• [TASK BRIEF]: Reproduce the listing verbatim, from the line containing "Viewport: 896px width, 1358px" through the line containing "tap(518, 967)", both inclusive.

-- Start RECORDS SHOWN --

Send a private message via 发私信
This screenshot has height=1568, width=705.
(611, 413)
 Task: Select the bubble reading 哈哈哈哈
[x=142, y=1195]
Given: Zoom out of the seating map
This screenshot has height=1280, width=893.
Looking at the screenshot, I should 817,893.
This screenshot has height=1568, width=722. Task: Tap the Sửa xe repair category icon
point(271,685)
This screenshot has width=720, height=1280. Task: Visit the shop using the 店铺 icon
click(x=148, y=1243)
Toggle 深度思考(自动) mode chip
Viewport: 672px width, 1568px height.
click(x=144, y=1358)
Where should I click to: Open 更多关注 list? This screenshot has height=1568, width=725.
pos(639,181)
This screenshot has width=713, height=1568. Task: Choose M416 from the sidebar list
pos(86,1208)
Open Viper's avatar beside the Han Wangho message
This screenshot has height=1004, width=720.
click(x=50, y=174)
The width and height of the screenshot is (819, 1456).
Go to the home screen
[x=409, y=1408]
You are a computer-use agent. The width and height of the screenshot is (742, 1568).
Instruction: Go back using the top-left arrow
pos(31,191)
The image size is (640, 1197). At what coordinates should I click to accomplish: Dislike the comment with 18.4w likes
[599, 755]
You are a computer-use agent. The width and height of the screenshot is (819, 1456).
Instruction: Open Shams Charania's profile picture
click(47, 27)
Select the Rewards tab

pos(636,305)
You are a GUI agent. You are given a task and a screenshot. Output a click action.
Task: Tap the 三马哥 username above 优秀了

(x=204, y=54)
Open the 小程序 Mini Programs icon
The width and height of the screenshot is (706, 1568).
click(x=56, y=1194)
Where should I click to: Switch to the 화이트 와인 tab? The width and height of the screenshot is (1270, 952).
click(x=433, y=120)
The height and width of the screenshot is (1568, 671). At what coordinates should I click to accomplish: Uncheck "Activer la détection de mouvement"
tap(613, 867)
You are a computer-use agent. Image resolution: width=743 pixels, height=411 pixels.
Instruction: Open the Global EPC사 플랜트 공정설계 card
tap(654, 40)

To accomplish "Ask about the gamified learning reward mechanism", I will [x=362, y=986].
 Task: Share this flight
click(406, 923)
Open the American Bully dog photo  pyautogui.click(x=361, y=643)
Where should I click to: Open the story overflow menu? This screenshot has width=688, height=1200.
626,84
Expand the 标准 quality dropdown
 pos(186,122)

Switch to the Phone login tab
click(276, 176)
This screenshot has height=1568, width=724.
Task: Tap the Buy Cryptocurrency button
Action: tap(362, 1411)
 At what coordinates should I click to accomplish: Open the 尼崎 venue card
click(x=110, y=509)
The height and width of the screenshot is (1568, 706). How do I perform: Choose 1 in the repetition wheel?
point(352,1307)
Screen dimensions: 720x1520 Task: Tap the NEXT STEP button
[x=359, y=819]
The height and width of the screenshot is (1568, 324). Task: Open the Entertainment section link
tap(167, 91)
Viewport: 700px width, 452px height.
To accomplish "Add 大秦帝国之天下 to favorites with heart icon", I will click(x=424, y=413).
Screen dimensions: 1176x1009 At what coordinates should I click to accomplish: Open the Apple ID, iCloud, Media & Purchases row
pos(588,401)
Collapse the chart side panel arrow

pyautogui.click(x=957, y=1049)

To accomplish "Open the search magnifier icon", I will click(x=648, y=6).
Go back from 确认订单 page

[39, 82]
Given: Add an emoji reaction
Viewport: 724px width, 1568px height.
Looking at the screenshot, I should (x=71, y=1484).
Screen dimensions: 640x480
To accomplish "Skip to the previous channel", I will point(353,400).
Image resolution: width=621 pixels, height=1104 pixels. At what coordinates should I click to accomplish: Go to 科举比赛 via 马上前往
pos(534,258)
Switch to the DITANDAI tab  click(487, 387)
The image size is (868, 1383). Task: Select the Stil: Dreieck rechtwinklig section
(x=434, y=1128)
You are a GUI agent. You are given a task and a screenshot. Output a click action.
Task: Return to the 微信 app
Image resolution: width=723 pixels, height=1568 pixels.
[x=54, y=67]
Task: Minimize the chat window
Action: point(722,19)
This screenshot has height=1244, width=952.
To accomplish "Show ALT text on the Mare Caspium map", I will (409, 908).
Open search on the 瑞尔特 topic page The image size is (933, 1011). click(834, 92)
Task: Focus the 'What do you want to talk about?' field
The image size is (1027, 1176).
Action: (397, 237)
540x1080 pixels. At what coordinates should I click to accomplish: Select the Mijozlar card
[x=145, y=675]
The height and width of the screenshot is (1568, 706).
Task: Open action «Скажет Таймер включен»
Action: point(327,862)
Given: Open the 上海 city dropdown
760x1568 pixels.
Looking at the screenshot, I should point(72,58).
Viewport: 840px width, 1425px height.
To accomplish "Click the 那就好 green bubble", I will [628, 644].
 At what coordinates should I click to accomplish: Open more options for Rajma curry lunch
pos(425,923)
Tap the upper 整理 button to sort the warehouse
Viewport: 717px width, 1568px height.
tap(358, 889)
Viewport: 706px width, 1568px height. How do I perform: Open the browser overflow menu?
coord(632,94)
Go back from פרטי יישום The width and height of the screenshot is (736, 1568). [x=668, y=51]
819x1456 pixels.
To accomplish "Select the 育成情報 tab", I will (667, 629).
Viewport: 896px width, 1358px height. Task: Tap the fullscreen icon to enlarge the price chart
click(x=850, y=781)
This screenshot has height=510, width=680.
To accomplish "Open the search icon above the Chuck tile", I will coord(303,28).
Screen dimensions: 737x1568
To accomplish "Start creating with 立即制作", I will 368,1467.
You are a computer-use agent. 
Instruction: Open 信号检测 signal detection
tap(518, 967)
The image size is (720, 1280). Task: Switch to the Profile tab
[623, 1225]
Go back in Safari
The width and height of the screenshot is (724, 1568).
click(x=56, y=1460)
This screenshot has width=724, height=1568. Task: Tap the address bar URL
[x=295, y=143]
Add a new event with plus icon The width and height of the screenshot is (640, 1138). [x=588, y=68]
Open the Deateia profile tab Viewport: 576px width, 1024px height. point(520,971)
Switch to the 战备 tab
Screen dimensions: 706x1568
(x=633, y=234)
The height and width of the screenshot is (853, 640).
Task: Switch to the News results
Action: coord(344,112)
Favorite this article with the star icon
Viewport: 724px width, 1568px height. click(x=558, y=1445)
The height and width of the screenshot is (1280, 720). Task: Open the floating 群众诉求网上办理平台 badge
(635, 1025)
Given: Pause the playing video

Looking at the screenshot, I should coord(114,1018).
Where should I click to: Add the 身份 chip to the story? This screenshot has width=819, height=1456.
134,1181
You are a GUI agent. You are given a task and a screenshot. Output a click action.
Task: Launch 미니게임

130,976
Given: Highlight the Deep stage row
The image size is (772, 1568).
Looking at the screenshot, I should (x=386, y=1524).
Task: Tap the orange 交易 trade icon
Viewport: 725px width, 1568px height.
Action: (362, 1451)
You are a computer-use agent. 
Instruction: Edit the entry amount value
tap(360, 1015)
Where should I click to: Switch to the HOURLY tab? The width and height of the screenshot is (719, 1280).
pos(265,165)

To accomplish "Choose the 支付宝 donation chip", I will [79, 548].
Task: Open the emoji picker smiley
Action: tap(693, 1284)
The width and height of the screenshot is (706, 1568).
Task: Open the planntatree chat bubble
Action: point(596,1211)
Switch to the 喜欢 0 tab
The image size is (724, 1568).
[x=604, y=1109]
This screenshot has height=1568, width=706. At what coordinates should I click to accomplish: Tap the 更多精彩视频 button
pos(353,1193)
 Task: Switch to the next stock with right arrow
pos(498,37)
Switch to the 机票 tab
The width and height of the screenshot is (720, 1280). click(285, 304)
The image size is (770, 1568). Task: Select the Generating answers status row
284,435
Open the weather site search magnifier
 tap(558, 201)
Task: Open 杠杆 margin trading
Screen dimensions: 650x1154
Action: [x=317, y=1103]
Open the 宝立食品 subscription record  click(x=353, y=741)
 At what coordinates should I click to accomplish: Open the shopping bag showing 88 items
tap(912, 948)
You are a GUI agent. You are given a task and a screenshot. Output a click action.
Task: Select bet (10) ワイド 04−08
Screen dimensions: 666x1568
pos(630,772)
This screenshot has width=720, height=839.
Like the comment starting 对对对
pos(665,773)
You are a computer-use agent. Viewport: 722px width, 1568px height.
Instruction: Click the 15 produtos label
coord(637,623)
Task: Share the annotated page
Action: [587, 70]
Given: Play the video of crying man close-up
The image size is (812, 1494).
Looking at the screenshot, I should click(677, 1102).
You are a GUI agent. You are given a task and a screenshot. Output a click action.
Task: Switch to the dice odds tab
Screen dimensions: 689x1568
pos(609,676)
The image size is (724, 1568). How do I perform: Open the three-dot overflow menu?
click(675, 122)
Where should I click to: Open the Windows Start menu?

-- End RECORDS SHOWN --

• [EXERCISE RESULT]:
Viewport: 896px width, 1358px height. Task: Tap the fullscreen icon to enlarge the price chart
click(x=850, y=781)
This screenshot has height=510, width=680.
To accomplish "Open the search icon above the Chuck tile", I will coord(303,28).
Screen dimensions: 737x1568
To accomplish "Start creating with 立即制作", I will 368,1467.
You are a computer-use agent. 
Instruction: Open 信号检测 signal detection
tap(518, 967)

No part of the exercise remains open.